Reproduce exactly the line that contains "You are a GUI" and every line after it through the end of the records below, leaving out all pictures.

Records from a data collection
↓↓↓

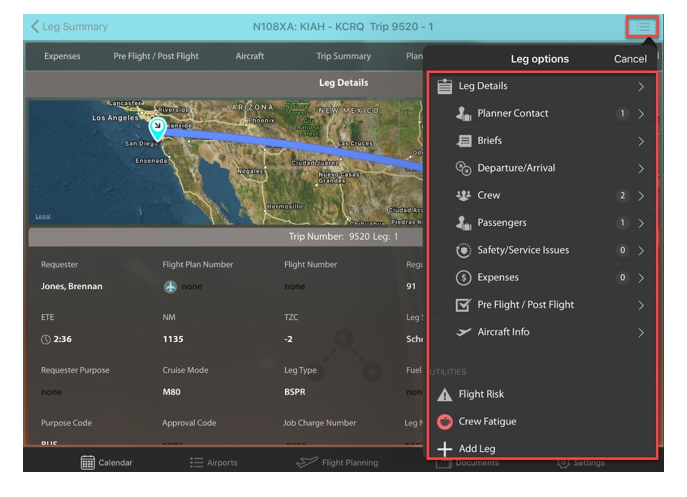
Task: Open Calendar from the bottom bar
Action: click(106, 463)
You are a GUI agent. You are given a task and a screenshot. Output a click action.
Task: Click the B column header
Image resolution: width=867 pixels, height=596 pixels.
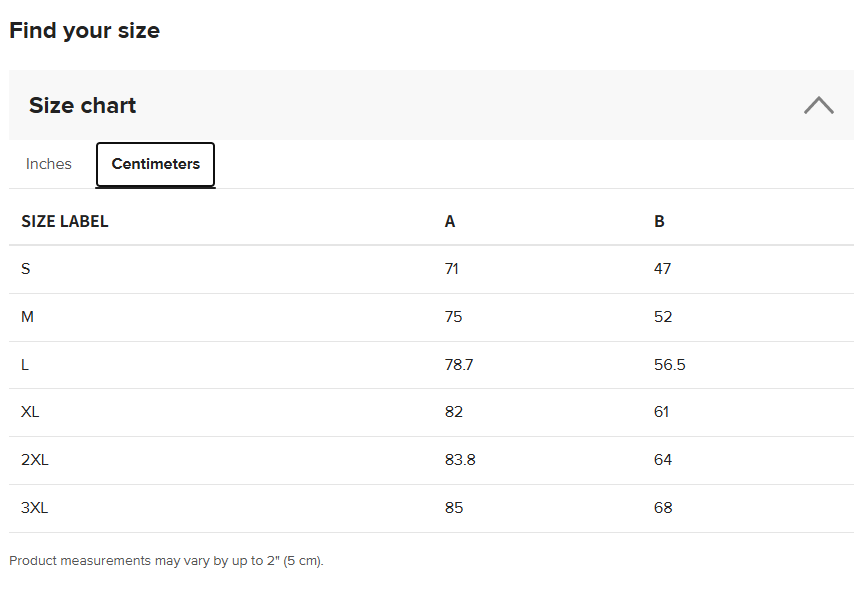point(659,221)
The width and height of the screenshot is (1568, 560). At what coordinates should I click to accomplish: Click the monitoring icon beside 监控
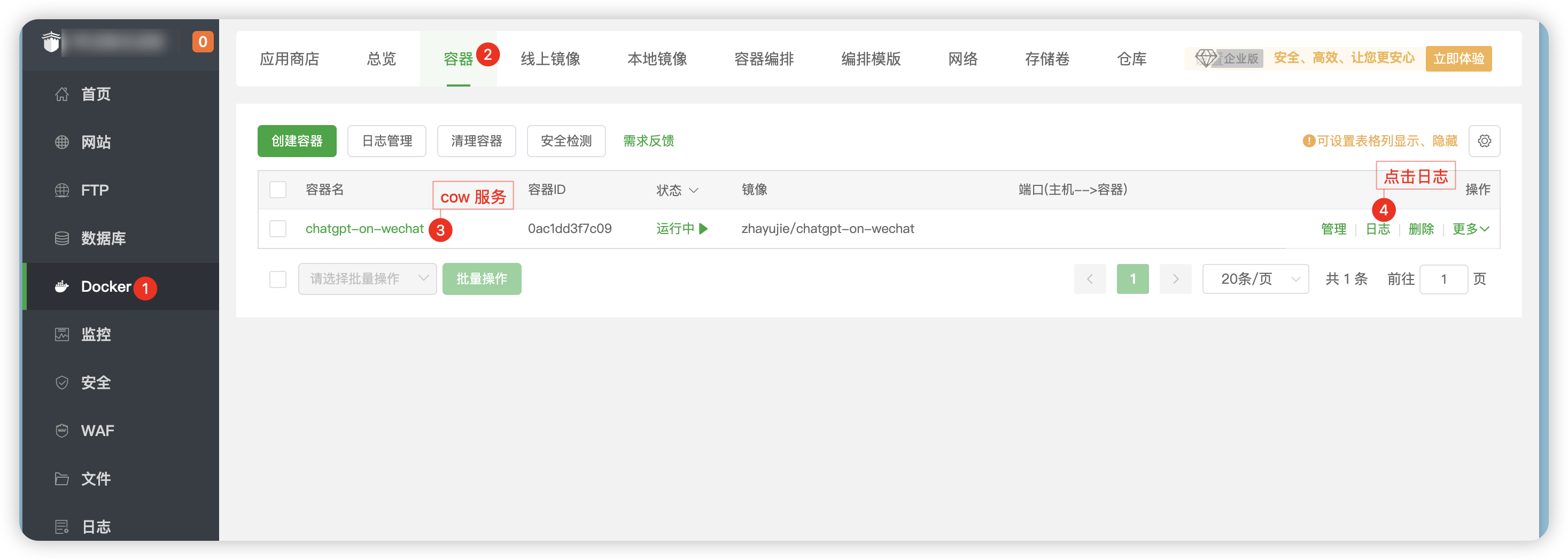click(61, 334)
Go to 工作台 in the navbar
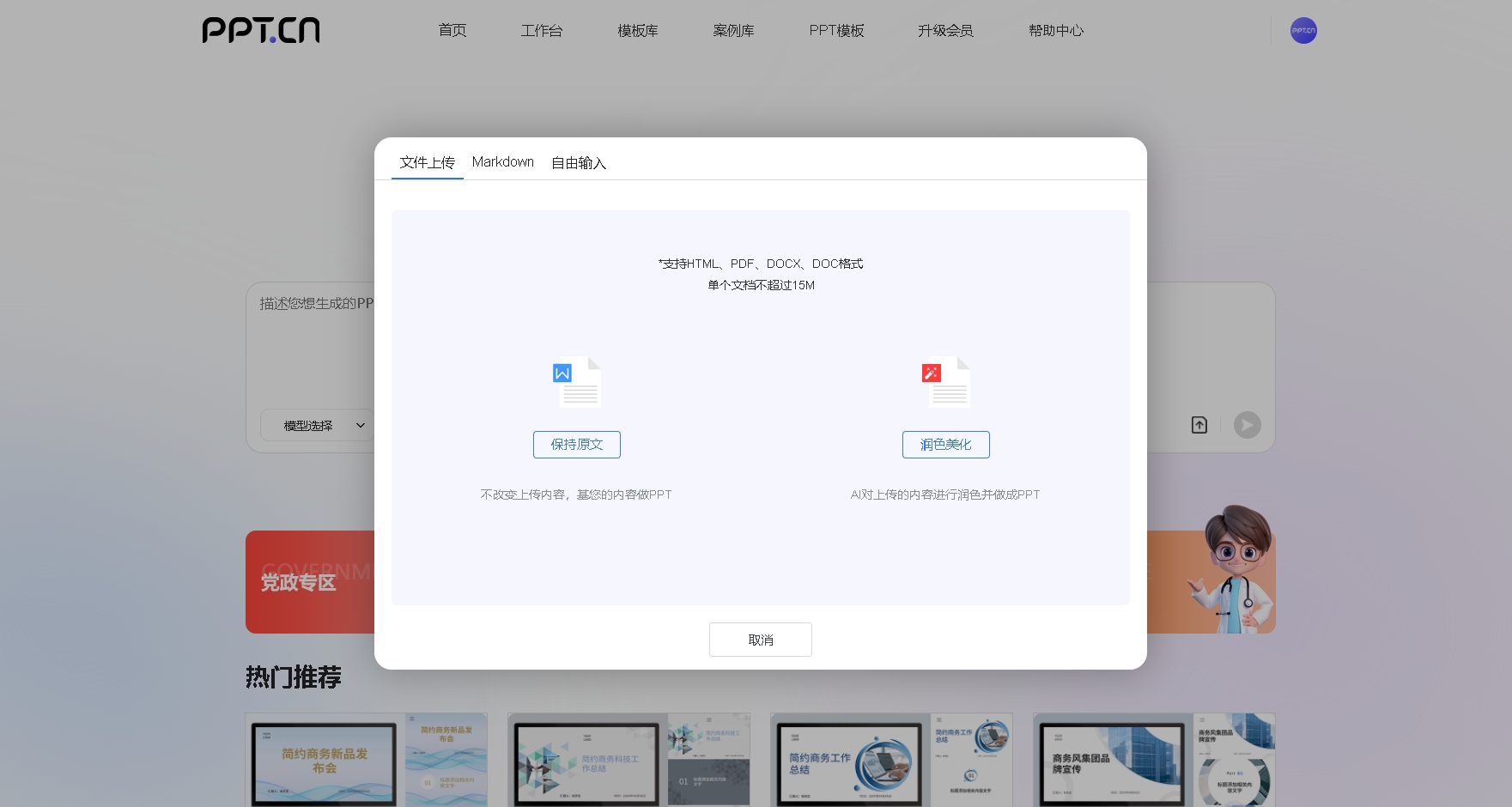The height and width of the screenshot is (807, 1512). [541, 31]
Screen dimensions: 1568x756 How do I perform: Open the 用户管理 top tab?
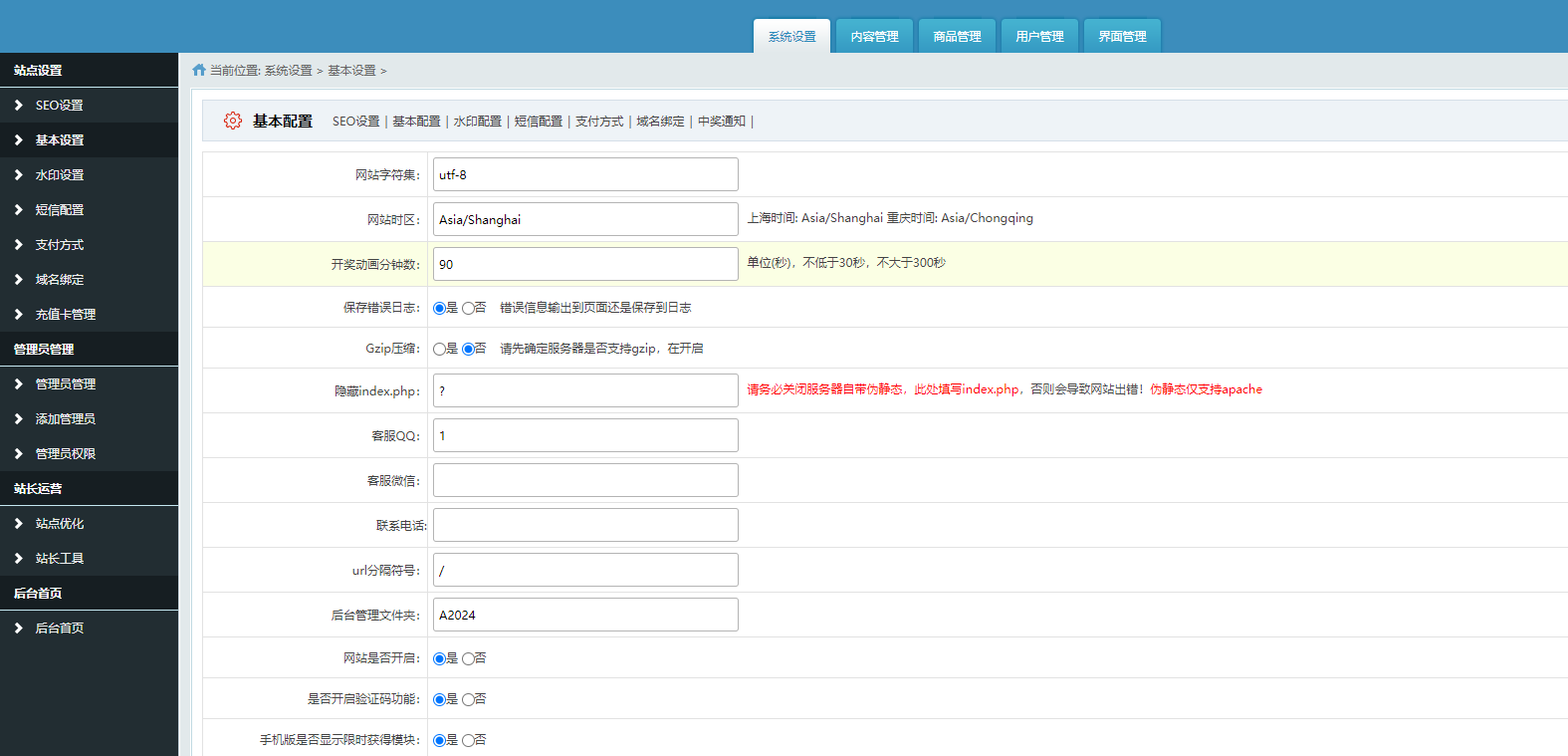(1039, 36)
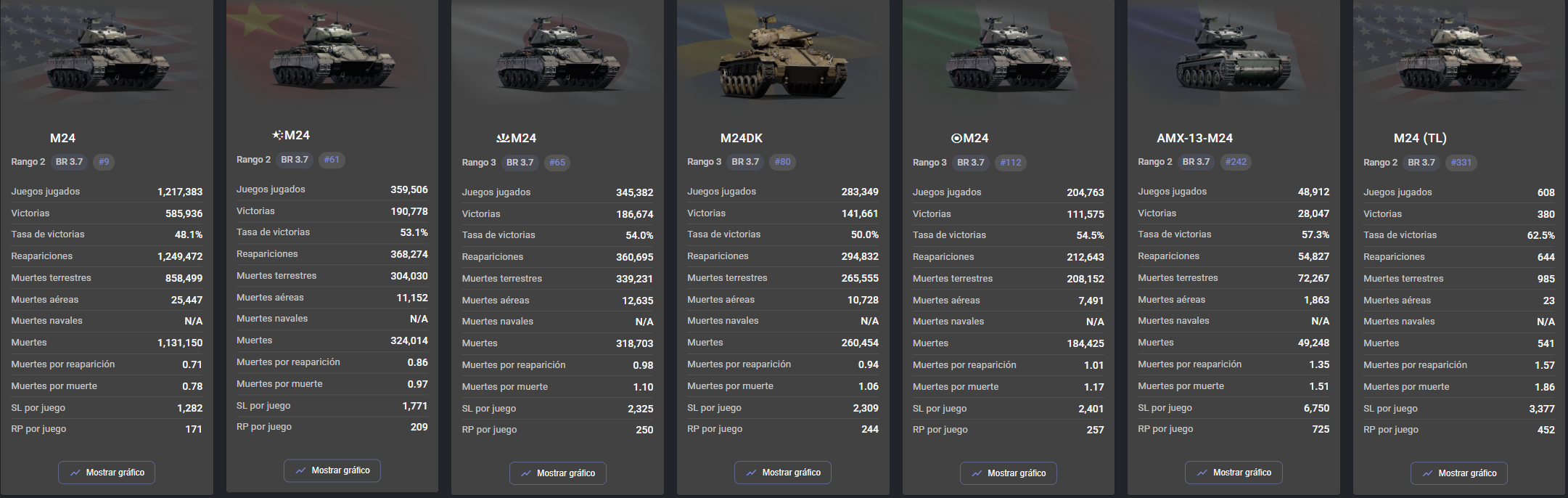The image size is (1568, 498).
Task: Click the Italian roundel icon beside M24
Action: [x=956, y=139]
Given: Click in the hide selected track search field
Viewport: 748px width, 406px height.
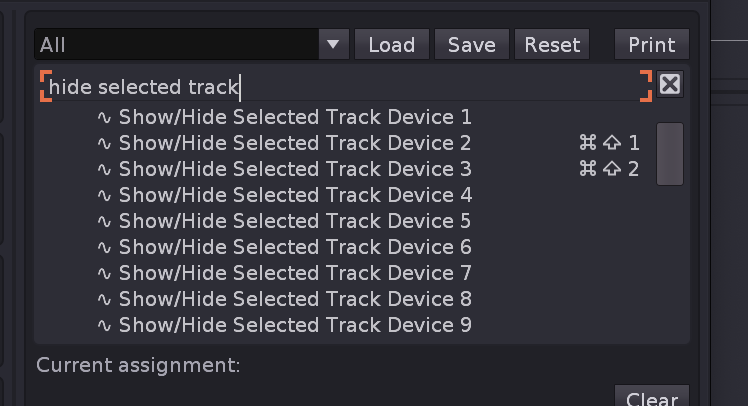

↑↑↑

RESPONSE AREA:
You are a GUI agent. You are given a task and a screenshot. Output a click action.
Task: Click the B column header
Image resolution: width=867 pixels, height=596 pixels.
point(659,221)
The width and height of the screenshot is (1568, 560). At what coordinates should I click to accomplish: Click the monitoring icon beside 监控
click(61, 334)
Go to 工作台 in the navbar
The height and width of the screenshot is (807, 1512). [541, 31]
Screen dimensions: 1568x756 How do I perform: Open the 用户管理 top tab?
(1039, 36)
The image size is (1568, 498).
Task: Click the Italian roundel icon beside M24
Action: [x=956, y=139]
Given: Click in the hide selected track search field
Viewport: 748px width, 406px height.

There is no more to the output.